Turning it in. You’ll turn in your short answers in PDF form via Canvas. Your code will be ‘turned in’ by putting it in the ~/ling334/hw2/ folder, and running the command chmod -R g+r ~/ling334/hw2/ on the SSCC when you’ve finished. Remember to list all others you worked with at the top of your assignment. Also remember that you must do your own write-up and your own programming.

For this assignment, we’ll develop \(n\)-gram models using only a small part of the Brown corpus, to make it easier to find bugs and understand what’s going on. The methods that you’ve learned at this point cannot be naively applied to very large datasets, so please do not try to run any of these models on the full Brown corpus. It might crash the server for everyone.

Unigram model

  1. Creating the word_to_index dictionary [Coding only: save code as problem1.py]

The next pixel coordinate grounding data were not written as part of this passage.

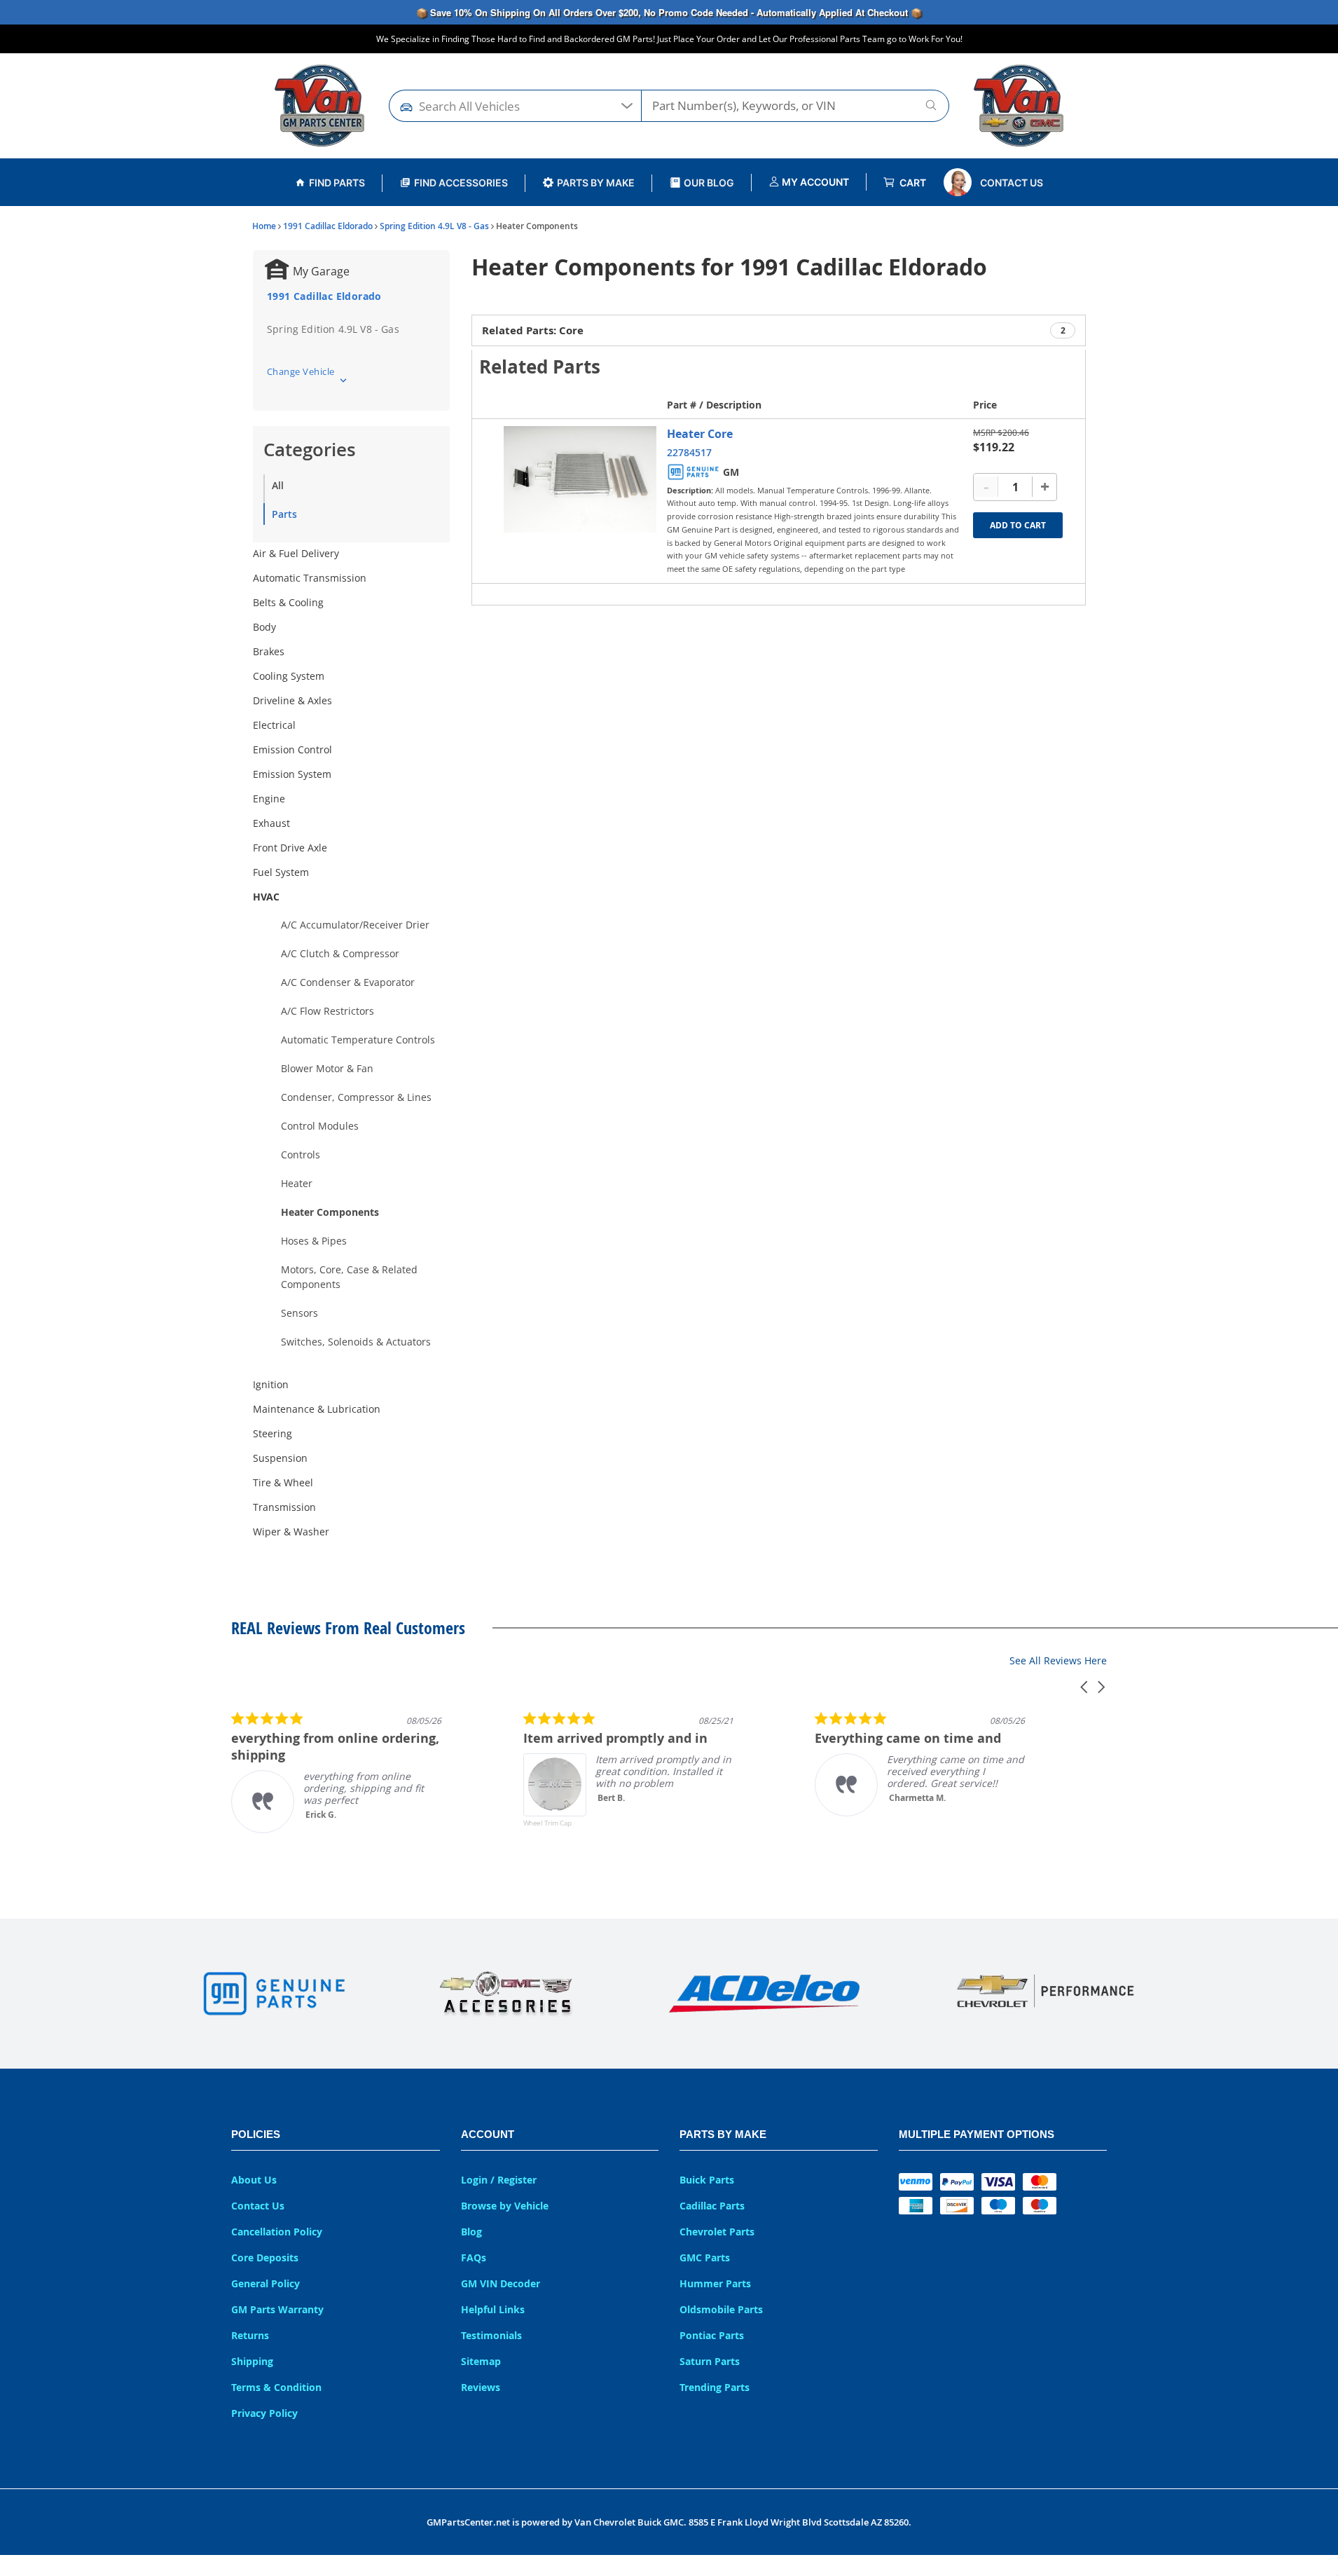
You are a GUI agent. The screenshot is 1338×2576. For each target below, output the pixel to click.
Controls (300, 1154)
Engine (269, 798)
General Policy (265, 2283)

    The first step in building an \(n\)-gram model is to create a dictionary that maps words to indices (which we’ll use to access the elements corresponding to that word in a vector or matrix of counts or probabilities). You’ll create this dictionary from a vocabulary file that lists each word in the corpus exactly once. This file has a path specified in python as:

    nltk.data.path[0] + '/corpora/brown/brown_vocab_100.txt'

    This file lists the 811 word types used in the first 100 sentences of the Brown corpus and the special word types <s> and </s>, for a total of 813 word types. In this version of the Brown corpus, punctuation marks are also treated as words, so they are also included in this total. In the corpus itself, punctuation words are separated from other words by a space, just like other words are, so you won’t need to treat them differently at all. The brown_vocab_100.txt file is formatted to contain one word per line. We want to create a dictionary in python that maps each word to its order of occurrence in this file, starting with 0. For example, the first word in the file is ‘all’ and this should map to 0. The last word is ‘resolution’ and this should map to 812. To create the dictionary in python, you’ll iterate over each line (which is a word plus a newline character), use rstrip() to remove the trailing newline character, and then add the word to the dictionary mapped to its appropriate index. To do this, you’ll need to keep track of which line of the file you’re currently reading using enumerate().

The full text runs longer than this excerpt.